Let me give you an example. Have you ever been cut off by another driver and traffic? If so, and most of us have, I want you to visualize that experience. Did it piss you off? Now I want you to ask yourself, did it cause you to be pissed off? We talk about it as though it does cause these pissed off feelings when, in fact, being cut off is not what caused the pissed off feelings at all! But let's take it one step further. Now think back and remember the things that you said to yourself in your head (your thoughts as the incident occurred). Were they such things as, "Oh my god that guy such an *%~£x!! Or "Wow! They could've run me off the road!" or "He's such a jerk! He's endangering everyone around him!!!" Chances are, you were saying such things to yourself if you ended up feeling pissed off. Anybody might feel pissed off if they're saying those types of things to themselves! By the time you're done pissing yourself off by all the things that you're saying in your head, the person who cut you off is probably long gone! What's the likelihood that they actually had more control over your emotional experience at that time than you did?
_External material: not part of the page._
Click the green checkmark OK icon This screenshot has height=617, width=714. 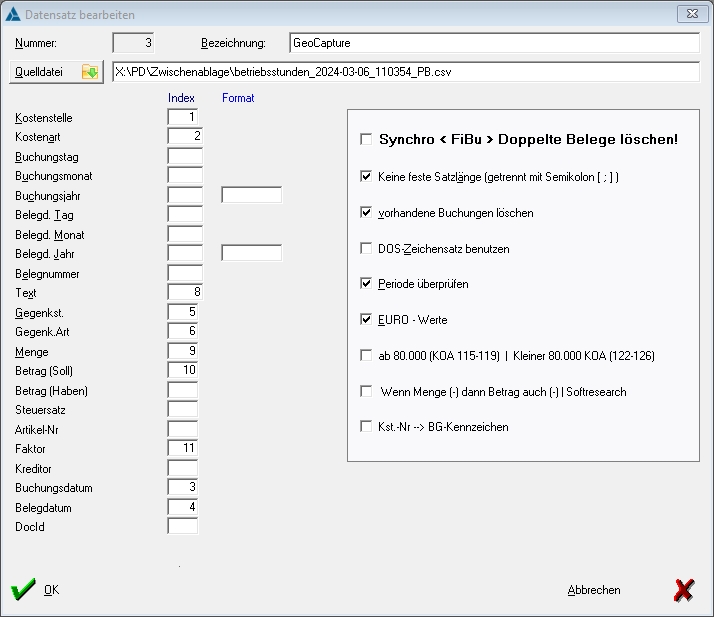click(23, 590)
Are we really prepared to suggest that this individual who cut us off had more emotional control over us than we had over ourselves? Or is it possible that we maintained control over our own emotional experience and only gave that event and that individual driving an illusion of control over our emotional experience? What if what you were saying in your head, your self statements, had been different in nature when the cut off occurred? What if you had instead thought to yourself, "Oh my! I hope that driver is not having a seizure or a stroke!" Do you think you would've experienced the same pissed off feelings? Or do you think you might have felt worry instead? We often fail to recognize the power of these self statements. And we often fail to recognize our own power to change them! The philosopher Epictetus said, "People are not disturbed by things but by the view they take of them." Once we come to realize that, guess what… we'll feel a whole lot better! And we will begin to take ownership of our own emotional experience!
By the way, didn't I start this post out by giving you the impression that I would tell you what this blog was about? Are you feeling disappointed? Does it make you sad that I didn't? Does it really?